Is radicalization reinforced by social media censorship? The question reframes a common assumption: that removing extremist content from a platform reduces the extremism. To test it, Justin Lane, 📝Kevin McCaffree, and 📝F. LeRon Shults built an 📝Agent-Based Modeling (ABM) simulation (arXiv:2103.12842, 2021) in which artificial agents hold and exchange beliefs across a social network, and moderation is applied through different mechanisms — softening dissent, suppressing posts, or banning individuals outright. Running the model under varied conditions lets the dynamics of belief change play out at population scale rather than being argued in the abstract.

The finding is counterintuitive and sometimes called the 📝Censorship Effect(s). Censoring content tends to harden radicalized views by decreasing the amount of dissent to which an agent is exposed, and centralized banning of individuals has the strongest radicalizing effect of all. When a platform de-platforms a voice, it does not delete the belief; it removes the friction that might have moderated it, leaving agents in tighter, more homogeneous clusters where extremity compounds. The intervention meant to reduce radicalization can reinforce it.

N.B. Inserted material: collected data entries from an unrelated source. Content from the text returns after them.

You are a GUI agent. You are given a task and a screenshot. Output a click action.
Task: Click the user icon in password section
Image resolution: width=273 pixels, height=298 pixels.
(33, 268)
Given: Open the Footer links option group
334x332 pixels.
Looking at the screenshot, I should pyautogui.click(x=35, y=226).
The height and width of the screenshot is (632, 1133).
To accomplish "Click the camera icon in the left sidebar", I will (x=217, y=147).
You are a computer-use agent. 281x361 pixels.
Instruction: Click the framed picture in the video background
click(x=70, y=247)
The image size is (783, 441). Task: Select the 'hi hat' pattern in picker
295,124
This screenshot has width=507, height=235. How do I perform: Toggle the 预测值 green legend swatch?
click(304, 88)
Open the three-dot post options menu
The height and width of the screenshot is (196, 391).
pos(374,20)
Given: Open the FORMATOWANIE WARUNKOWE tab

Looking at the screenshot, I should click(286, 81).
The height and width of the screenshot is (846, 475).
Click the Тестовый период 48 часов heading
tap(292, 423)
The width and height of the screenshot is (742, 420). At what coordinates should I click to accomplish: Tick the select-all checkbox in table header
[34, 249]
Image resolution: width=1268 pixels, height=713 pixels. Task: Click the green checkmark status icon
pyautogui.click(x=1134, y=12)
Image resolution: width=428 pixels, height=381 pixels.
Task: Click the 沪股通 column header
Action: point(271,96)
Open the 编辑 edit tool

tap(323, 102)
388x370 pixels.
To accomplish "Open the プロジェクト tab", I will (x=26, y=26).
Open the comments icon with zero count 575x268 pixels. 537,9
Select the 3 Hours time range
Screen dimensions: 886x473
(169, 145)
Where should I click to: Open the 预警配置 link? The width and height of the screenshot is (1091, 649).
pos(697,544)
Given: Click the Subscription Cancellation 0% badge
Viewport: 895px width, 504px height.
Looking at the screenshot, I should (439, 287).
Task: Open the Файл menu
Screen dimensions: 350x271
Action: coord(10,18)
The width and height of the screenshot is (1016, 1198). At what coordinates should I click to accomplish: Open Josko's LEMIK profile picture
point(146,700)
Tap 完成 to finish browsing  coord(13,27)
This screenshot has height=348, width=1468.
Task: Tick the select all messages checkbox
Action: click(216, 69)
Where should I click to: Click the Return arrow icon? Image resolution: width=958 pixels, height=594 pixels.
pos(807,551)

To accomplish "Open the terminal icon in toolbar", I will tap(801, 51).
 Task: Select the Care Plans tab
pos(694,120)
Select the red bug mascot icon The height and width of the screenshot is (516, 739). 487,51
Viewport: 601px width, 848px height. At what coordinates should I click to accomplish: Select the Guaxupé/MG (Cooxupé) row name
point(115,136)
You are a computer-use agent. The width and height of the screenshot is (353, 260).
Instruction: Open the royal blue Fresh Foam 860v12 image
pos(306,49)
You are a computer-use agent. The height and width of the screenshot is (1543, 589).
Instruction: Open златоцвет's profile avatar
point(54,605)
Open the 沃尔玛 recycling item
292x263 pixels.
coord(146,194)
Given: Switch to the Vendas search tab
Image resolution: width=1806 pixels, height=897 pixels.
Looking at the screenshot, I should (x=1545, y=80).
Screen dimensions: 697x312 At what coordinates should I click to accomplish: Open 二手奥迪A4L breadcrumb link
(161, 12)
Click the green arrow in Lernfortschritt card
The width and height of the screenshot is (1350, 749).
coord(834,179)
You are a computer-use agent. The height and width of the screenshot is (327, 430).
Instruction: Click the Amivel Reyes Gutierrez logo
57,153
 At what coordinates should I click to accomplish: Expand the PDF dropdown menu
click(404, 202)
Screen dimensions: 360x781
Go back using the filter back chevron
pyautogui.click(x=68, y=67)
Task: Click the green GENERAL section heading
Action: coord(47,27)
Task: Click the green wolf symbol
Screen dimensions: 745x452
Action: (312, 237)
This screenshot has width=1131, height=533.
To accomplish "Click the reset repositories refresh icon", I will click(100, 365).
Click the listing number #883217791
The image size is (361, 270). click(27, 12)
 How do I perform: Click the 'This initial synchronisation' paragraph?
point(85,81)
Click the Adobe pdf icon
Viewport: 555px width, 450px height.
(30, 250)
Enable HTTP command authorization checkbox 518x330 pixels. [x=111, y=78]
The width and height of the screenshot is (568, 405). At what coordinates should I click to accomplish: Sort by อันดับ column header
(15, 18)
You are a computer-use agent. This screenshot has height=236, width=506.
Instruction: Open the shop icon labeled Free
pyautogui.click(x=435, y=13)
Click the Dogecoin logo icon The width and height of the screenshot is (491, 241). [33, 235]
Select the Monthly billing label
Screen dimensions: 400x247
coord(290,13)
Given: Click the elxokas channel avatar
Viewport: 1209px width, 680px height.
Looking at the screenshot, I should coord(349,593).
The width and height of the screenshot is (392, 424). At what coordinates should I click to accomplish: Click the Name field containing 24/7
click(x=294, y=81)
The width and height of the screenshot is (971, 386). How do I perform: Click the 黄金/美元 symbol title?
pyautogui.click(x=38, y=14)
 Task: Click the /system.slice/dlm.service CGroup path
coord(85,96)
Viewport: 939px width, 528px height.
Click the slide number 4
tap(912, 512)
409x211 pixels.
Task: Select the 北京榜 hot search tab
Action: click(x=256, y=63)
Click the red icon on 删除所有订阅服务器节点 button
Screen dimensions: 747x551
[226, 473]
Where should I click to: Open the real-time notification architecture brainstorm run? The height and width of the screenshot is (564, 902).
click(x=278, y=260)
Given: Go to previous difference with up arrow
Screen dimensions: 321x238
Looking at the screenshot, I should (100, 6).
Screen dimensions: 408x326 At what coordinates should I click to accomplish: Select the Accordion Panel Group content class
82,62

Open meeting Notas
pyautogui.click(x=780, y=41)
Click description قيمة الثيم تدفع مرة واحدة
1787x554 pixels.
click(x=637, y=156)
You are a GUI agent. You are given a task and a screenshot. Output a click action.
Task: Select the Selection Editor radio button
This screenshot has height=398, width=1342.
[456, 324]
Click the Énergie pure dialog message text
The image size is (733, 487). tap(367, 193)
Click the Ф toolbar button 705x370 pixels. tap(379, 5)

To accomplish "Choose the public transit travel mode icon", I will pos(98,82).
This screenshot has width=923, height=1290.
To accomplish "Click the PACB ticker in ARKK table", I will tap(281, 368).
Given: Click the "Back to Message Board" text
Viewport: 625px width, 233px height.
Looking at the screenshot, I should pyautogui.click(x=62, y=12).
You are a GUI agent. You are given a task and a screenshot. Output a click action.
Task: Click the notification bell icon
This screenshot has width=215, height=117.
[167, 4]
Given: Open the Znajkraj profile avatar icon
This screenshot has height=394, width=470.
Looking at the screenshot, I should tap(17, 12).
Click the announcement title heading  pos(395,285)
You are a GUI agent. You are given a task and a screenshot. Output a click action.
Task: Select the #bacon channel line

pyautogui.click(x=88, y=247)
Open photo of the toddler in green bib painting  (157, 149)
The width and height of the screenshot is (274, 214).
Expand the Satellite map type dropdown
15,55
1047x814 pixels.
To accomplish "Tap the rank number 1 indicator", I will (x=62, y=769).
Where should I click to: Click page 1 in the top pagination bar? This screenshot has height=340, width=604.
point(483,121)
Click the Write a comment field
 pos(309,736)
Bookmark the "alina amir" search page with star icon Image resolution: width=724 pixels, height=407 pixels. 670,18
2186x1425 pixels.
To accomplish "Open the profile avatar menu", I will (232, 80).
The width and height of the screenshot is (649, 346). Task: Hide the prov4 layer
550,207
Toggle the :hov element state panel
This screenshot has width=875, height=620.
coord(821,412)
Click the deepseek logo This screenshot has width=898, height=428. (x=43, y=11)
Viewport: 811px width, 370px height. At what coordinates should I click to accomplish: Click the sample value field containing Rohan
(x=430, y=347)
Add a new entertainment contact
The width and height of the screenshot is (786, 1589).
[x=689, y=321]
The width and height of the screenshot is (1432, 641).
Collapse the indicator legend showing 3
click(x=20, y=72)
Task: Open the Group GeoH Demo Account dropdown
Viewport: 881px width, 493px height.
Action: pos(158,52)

I built this model because I distrust intuitions about complex social systems, including my own. It is easy to assume that pulling extreme content makes a network healthier, but a simulation forces the assumption to survive contact with mechanism. What the work shows me, as a cognitive scientist, is that dissent is not noise to be filtered — it is the corrective signal a belief system needs. Strip it away and you do not get moderation. You get a quieter, more certain extreme.